Second Court of Appeals
Summaries of Civil Opinions and Published Criminal Opinions Issued - Week of May 21, 2018.
NOTE: Summaries are prepared by the court's staff attorneys and law clerks for public information only and reflect his or her interpretation alone of the facts and legal issues. The summaries are not part of the court's opinion in the case and should not be cited to, quoted, or relied upon as the opinion of the court.
Links to full text of opinions (PDF version) can be accessed by clicking the cause number.
In re E.D., No. 02-16-00448-CV (May 24, 2018) (Sudderth, C.J., joined by Walker, Kerr, and Pittman, JJ.) (Birdwell, J., dissenting, joined by Meier and Gabriel, JJ.).
Held: Recognizing that there are significant and troubling irregularities in the record before us, Mother’s motion for new trial, filed 66 days after the date the judgment was signed, was untimely. Because alternate service was not ordered or affected under rule 109a—which would have extended Mother’s deadline to file her motion for new trial to two years following the judgment—Mother’s motion for new trial, which was filed after the applicable 30-day deadline, was untimely.

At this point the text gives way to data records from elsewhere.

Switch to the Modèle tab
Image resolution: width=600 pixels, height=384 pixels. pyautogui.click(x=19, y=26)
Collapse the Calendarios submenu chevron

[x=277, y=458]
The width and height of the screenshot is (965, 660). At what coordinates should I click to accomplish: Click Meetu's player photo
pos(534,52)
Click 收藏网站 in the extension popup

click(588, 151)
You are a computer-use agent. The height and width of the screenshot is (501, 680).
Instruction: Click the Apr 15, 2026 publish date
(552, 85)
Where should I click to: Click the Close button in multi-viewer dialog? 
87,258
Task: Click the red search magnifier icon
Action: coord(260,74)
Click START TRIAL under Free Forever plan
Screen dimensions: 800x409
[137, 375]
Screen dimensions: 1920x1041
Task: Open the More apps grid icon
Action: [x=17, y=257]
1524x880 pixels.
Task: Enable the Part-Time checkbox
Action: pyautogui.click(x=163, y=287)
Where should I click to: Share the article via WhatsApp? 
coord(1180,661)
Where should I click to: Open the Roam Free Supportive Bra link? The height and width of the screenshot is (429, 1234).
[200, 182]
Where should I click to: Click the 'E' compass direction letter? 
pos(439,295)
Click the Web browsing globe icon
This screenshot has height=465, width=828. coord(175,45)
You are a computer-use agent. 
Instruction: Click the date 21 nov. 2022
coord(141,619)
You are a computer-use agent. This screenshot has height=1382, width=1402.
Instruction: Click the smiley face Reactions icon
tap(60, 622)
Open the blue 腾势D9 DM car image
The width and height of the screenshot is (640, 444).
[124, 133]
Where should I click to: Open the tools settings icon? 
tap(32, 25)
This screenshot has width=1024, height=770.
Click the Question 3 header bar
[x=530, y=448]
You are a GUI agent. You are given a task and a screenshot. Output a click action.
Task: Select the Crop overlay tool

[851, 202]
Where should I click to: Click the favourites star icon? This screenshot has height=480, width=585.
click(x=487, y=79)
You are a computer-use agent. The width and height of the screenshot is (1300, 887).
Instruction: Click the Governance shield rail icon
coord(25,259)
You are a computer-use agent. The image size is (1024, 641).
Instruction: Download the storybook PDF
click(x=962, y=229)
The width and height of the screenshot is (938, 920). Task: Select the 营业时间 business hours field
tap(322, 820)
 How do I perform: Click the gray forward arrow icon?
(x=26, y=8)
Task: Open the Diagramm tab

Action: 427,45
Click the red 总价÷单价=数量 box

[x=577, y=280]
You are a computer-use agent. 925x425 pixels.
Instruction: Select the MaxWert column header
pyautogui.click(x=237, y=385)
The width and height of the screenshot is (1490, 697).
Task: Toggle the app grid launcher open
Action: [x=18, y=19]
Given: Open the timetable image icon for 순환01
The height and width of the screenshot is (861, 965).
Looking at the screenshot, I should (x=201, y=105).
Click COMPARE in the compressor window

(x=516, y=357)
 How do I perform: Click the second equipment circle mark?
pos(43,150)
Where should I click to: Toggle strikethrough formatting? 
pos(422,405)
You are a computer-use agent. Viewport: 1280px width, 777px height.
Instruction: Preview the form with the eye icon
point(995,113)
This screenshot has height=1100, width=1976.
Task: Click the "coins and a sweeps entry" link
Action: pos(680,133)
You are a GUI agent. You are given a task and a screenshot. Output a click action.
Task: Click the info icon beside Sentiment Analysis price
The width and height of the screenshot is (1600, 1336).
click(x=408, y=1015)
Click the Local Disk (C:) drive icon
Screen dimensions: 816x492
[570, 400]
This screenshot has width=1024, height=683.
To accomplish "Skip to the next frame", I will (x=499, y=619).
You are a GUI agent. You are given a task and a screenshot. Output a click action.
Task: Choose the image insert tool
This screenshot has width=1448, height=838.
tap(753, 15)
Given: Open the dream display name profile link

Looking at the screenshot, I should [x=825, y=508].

Dissent: As a result of the significant and troubling irregularities in the record—including a judgment nunc pro tunc issued wholly in violation of rule 316—the trial court effected an almost 180-degree change of possession and access of a child under the age of three from Mother to Father without considering or implementing the safeguards in Texas Family Code section 153.254, when less than two years earlier, the trial court had denied all possession and access to Father because it found he had engaged in a history or pattern of family violence. In analyzing whether Mother is entitled to the extended jurisdictional timetable allowed by rule 109a, we should consider the substance rather than the form of Father’s motion for substituted service. That motion indicates that he sought alternate service via the method set forth in rule 106(b) but for the reason set forth in rules 109 and 109a––Mother’s location was unknown to him. Because Father sought and was granted substituted service on that basis, we should apply the two-year notice of appeal deadline, rather than denying it to Mother because Father and the trial court did not properly seek and effectuate service under those rules.